Genel olarak teknoloji konusundaki aşırı iyimser tavrı sebebiyle görüşlerinin tam karşısında yer alsam da Kurzweil, özellikle tekillik (singularity) konusunda ciddi bir külliyat sunar okuyucusuna. Ona göre tekillik seviyesine ulaşıldığında evrimin yarattığı insanla, insanın yarattığı teknoloji arasında belirgin bir fark kalmayacaktır. Ancak bunun çoğu kişinin korktuğu gibi insanların birer makineye dönüşmesi yoluyla değil makinelerin insanlara benzemesi hatta onların ötesine geçebilmesiyle mümkün olacağı görüşündedir.[1] Kaldı ki bu da çoğumuz için yeterince ürkütücü bir senaryo olabilir.
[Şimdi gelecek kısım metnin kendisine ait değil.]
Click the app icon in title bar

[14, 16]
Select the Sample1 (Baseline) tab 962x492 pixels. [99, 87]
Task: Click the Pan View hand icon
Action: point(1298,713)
Teknolojiyi adeta biyolojik evrimin bir uzantısı olarak kabul eden yazar, geleceğin nasıl şekilleneceği konusundaki görüşlerini paylaşırken Theodore Modis’in kanonik dönüm noktalarıyla ilgili çalışmalarına sıklıkla atıfta bulunur. Onun muhakkak günün birinde erişileceğine inandığı tekilliğe giden evreleri tanımlayabilmek amacıyla başvurduğu bu tablolarda benim en çok dikkatimi çeken ise sözlü iletişimin modern insanın (homo sapiens) varlığından önceye, sanatın da tarımdan önceye tarihleniyor olmasıdır. Eğitim hayatımda defalarca karşılaştığım bu bilgi beni her seferinde aynı şekilde şaşırtabiliyor; hâlâ üzerinde uzun uzun düşünmeme sebep oluyor. Evrimin örüntüsünde bile bu denli kilit bir role sahip olan kültürün daha fazla izini sürmek, bu alanda daha çok araştırma yapmak için heyecan duyuyorum. Oysa ne çok yazıldı çizildi, üzerinde ekoller doğdu serpildi, tartışıldı ama yaşamın başlangıcı gibi sihirli bir şekilde hâlâ taze hâlâ bilinmez…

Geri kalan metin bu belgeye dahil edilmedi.